WVU researcher finds that Aromatherapy may reduce nurses’ stress in the workplace

Monongalia

MORGANTOWN, W.Va. – Nursing can be one of the most rewarding professions, however, nurses also deal with stressful and exhausting situations.

Marian Reven, MSN RN-BC, WVU Ph.D. Student, and Registered Aromatherapist.

Marian Reven, MSN, RN-BC, WVU Ph.D. Student, is a Registered Aromatherapist and recently completed a pilot study about aromatherapy and reduction of feelings of stress and anxiety. The study was published in the International Journal of Professional Holistic Aromatherapy.

Marian and her team– WVU researchers Janelle Humphrey-Rowan and Nina Moore– started off the eight-week study by having a focus group help them choose which essential oils they wanted to use for the aromatherapy patches.

“We had them smell several different patches and combinations,” explained Reven. “They ended up really liking one called ‘Refresh’ which is a combination of citruses, lemongrass, peppermint and it’s very refreshing.”

Once everything was organized for the study, nurse volunteers were recruited.

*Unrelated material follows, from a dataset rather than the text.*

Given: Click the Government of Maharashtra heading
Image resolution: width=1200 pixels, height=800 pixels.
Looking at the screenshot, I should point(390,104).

They used the aromatherapy patches by sticking them to a badge card worn above the waist.

Reven said, “They were excited, they thought this was a great idea and they voluntarily did it to get educated, they learned how to use the patches and by the end, we had about 13 nurses who completed all the surveys and went into the analysis.”

According to Reven, the nurses had about a 40 to 50 percent reduction in perceived stress and anxiety when they wore the ‘Refreshing’ aromatherapy patch. About half of the original 19 who first started the study had never used aromatherapy before doing the trial and the other half had tried it before.

When asked if she was surprised by the outcome of her study, Reven said that she wasn’t surprised that stress and anxiety feelings went down, but she was surprised by how far they dropped. She said, “The nurses liked the patches and they would like to use the patches for themselves and eventually with patient care. They look forward to learning more and seeing what further research shows.”

Reven mentioned that colleagues in healthcare ask about aromatherapy even more now than before. In times of increased stress and uncertainty, many are turning to holistic approaches.

Also with the no visitor policy in hospitals, patients are lonelier than ever. “They’re so lonely, and the patients are sadder than ever so it could be a good thing to have aromatherapy patches to give more comfort,” explained Reven.

For those wishing to learn more about best practice with aromatherapy, Reven recommends two organizations– The Alliance of International Aromatherapists (AIA) and the National Association of Holistic Aromatherapists (NAHA). These professional organizations provide reliable information about pure essential oils, aromatherapy, and safe practice.